By Jerry More Nyazungu
It was a Friday afternoon the kind of Friday where the air feels like money and your stomach knows it’s about to eat something other than sadza and vegetables.
I had been pursuing this client for weeks. The kind of client whose signature could change your company’s bank balance and your wardrobe at the same time. Follow-ups? Done. Demo? Nailed it. Negotiations? Wrapped up tighter than gogo’s headscarf at church.
All that was left?
The signing.
I walked into the boardroom with the confidence of a lion who just found a goat tied to a tree. Shoes polished, laptop fully charged, and I had even sprayed that expensive cologne the one I only use for weddings and debt collection missions.
The client walked in. Smiled. Extended a hand. “Jerry, we’re ready. Let’s sign.”
Then… the moment that haunts my nightmares to this day.
I reached into my jacket pocket. Nothing. Checked my laptop bag. Empty. Turned to my assistant: “Pen?” She pulled out… a pencil.
The client gave a small, polite laugh and said, “Don’t worry, we’ll reschedule. I’ve got another meeting in 5 minutes.”
And just like that, the deal evaporated.
Two weeks later, I saw the contract posted online. They had signed with someone else someone who remembered a pen.
That day, I learned a painful but priceless lesson:
Deals are not just won by products or PowerPoints. They’re won by the small things the table manners of sales.
Table Manners: Where Deals Are Won or Lost
People think sales is about charisma, discounts, or great follow-up emails. But let me tell you: many deals have been lost because someone forgot a pen, slouched in a chair, or looked like they borrowed their confidence from a WhatsApp group.
Let’s break down the real weapons of the sales battlefield.
1. Carry Your Own Pen Always
This is Sales 101.
A pen is not a writing tool it’s a symbol of readiness.
When you come to a deal without a pen, it’s like a chef arriving without a knife, or a bride forgetting the ring. You just don’t do it.
Carry two pens. A good one and a backup. Why? Because a dying pen during signing is the devil’s playground.
That day, I had everything except the one thing that closed the deal.
2. Eye Contact: Confidence in the Eyes
Your mouth can lie. Your eyes? Not so much.
Sales is built on trust. If you can’t look a client in the eye, they’ll start wondering if you believe in your own product.

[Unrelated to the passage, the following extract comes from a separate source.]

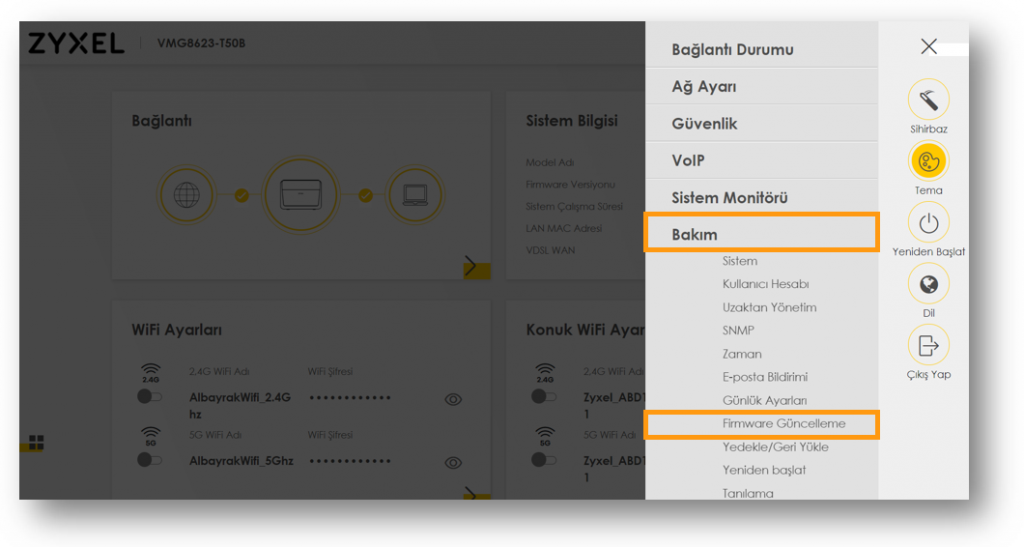
Task: Click the Çıkış Yap logout icon
Action: point(928,345)
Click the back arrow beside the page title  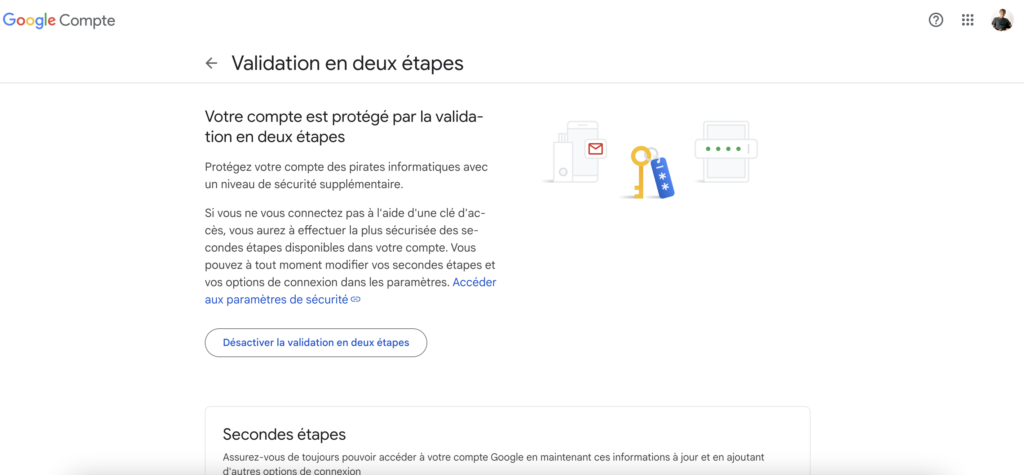click(211, 63)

No need to stare like you’re casting out demons just maintain calm, confident, respectful eye contact. Let them see your belief.
When you blink too much or keep staring at your notepad, they feel like you’re hiding something or worse, winging it.

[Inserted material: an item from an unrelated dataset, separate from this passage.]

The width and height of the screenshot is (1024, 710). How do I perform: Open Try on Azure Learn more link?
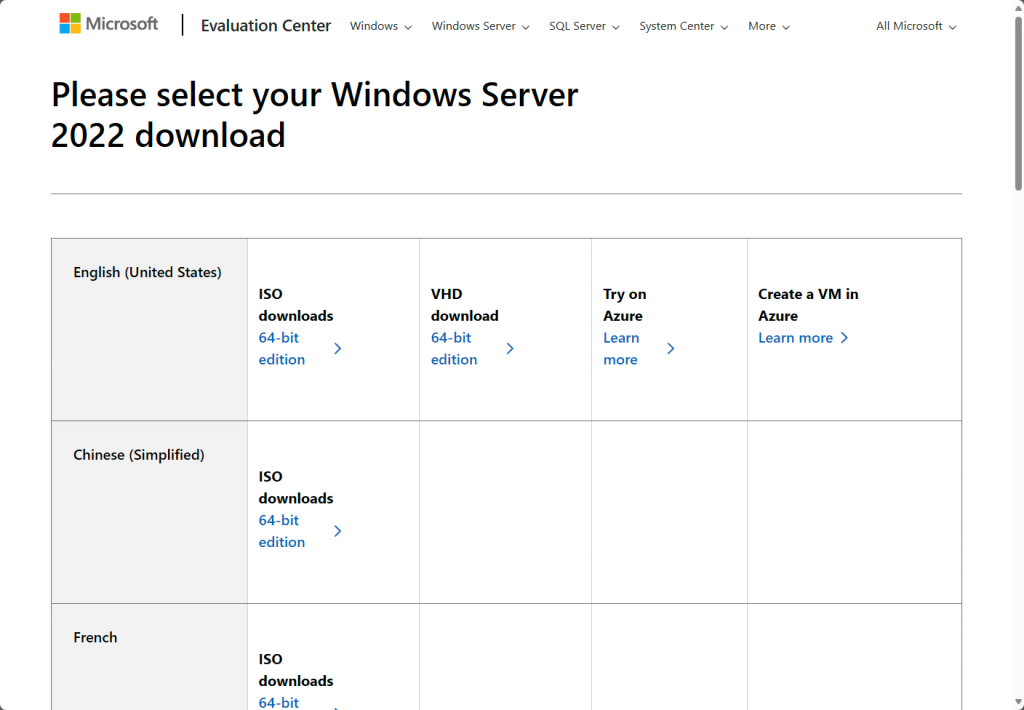tap(621, 349)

3. Strategic Seating: Control the Room
Always sit where you can face the door. Let the client sit away from distractions.
Why?
Because a distracted client is a deal delayed or dead. If they’re watching people walk in and out, or admiring the receptionist walking past, they’re not hearing your offer.
When you face the door, you control the space. You own the atmosphere.
It may feel like a small thing but small things close big deals.
4. Handshake: Firm, Not Fatal
Your handshake is your business card before the real business card.
If your handshake is limp, the client sees you as weak. If it’s too strong, you look insecure or aggressive. Find the middle ground: firm, respectful, confident.
Don’t forget the smile it softens your strength. You’re not applying to be a bouncer at a nightclub. You’re there to make money with grace.
5. Posture: Sit Like You Mean It
Body language is louder than your mouth.
Slouching says, “I’m tired. Let’s just get this over with.” Leaning too forward says, “Please say yes, I’m desperate.”
Sit upright. Be comfortable, but stay alert. Let your posture shout:
“I came here to do business, not beg.”
Small Things, Big Consequences
When I lost that deal over a pen, I didn’t just lose money. I lost credibility. I lost momentum. I lost sleep for three nights thinking: “How could I forget a pen?”
But in that loss, I gained something far more valuable: discipline.
Now, when I train my sales team, I don’t just teach them closing techniques I teach them how to walk into a boardroom like they own the deal before the conversation starts.
Respect the Table, Close the Deal
There’s a battlefield many salespeople never train for the deal table. And at that table, it’s not the most talkative that wins. It’s the most prepared.
Bring a pen. Sit like a pro. Control the room. Lock eyes. Shake hands with meaning.
Because at the end of the day, clients don’t just buy what you’re selling. They buy you. And if you come unprepared, they’ll buy from someone else.
So don’t just dress for the deal prepare for it. And above all, never forget the pen.